## Exercise
In the entries below, find the line containing "[button] (120, 10)" and the line containing "dernière mise à jour : 19 juillet (320, 2486)". Copy those two lines and everything between them exactly, and only that.

--------------------------------------------------

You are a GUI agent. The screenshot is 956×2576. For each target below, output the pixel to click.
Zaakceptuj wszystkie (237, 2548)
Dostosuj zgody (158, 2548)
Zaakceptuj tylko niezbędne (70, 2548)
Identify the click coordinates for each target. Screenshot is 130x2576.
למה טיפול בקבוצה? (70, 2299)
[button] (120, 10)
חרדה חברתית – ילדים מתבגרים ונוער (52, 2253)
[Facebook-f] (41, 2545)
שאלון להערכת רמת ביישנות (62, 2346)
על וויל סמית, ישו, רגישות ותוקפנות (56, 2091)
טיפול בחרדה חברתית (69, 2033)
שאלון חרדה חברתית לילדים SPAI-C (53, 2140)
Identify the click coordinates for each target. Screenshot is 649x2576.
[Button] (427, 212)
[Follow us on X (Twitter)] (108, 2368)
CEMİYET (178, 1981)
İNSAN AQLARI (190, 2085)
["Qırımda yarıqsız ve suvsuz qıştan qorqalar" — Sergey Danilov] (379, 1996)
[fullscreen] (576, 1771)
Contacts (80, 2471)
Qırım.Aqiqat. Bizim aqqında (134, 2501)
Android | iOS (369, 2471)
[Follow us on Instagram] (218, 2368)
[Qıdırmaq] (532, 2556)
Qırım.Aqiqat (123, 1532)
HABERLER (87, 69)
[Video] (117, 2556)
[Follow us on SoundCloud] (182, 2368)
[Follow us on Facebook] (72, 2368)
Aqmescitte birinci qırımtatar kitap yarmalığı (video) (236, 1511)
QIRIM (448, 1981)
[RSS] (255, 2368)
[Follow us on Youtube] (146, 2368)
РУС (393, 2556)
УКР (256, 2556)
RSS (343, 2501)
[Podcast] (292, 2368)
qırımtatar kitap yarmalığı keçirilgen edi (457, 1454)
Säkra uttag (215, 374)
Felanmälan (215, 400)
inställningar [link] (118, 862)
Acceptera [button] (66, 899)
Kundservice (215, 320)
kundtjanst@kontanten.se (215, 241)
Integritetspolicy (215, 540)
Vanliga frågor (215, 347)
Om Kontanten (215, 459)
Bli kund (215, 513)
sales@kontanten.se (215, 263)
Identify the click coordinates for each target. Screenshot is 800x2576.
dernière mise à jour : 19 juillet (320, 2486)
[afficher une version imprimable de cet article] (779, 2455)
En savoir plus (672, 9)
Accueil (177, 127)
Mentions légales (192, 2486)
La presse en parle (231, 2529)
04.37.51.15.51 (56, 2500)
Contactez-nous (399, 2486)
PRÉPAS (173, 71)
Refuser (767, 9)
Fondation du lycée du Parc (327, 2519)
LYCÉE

--------------------------------------------------

## Solved problem
[button] (120, 10)
חרדה חברתית – ילדים מתבגרים ונוער (52, 2253)
[Facebook-f] (41, 2545)
שאלון להערכת רמת ביישנות (62, 2346)
על וויל סמית, ישו, רגישות ותוקפנות (56, 2091)
טיפול בחרדה חברתית (69, 2033)
שאלון חרדה חברתית לילדים SPAI-C (53, 2140)
Identify the click coordinates for each target. Screenshot is 649x2576.
[Button] (427, 212)
[Follow us on X (Twitter)] (108, 2368)
CEMİYET (178, 1981)
İNSAN AQLARI (190, 2085)
["Qırımda yarıqsız ve suvsuz qıştan qorqalar" — Sergey Danilov] (379, 1996)
[fullscreen] (576, 1771)
Contacts (80, 2471)
Qırım.Aqiqat. Bizim aqqında (134, 2501)
Android | iOS (369, 2471)
[Follow us on Instagram] (218, 2368)
[Qıdırmaq] (532, 2556)
Qırım.Aqiqat (123, 1532)
HABERLER (87, 69)
[Video] (117, 2556)
[Follow us on SoundCloud] (182, 2368)
[Follow us on Facebook] (72, 2368)
Aqmescitte birinci qırımtatar kitap yarmalığı (video) (236, 1511)
QIRIM (448, 1981)
[RSS] (255, 2368)
[Follow us on Youtube] (146, 2368)
РУС (393, 2556)
УКР (256, 2556)
RSS (343, 2501)
[Podcast] (292, 2368)
qırımtatar kitap yarmalığı keçirilgen edi (457, 1454)
Säkra uttag (215, 374)
Felanmälan (215, 400)
inställningar [link] (118, 862)
Acceptera [button] (66, 899)
Kundservice (215, 320)
kundtjanst@kontanten.se (215, 241)
Integritetspolicy (215, 540)
Vanliga frågor (215, 347)
Om Kontanten (215, 459)
Bli kund (215, 513)
sales@kontanten.se (215, 263)
Identify the click coordinates for each target. Screenshot is 800x2576.
dernière mise à jour : 19 juillet (320, 2486)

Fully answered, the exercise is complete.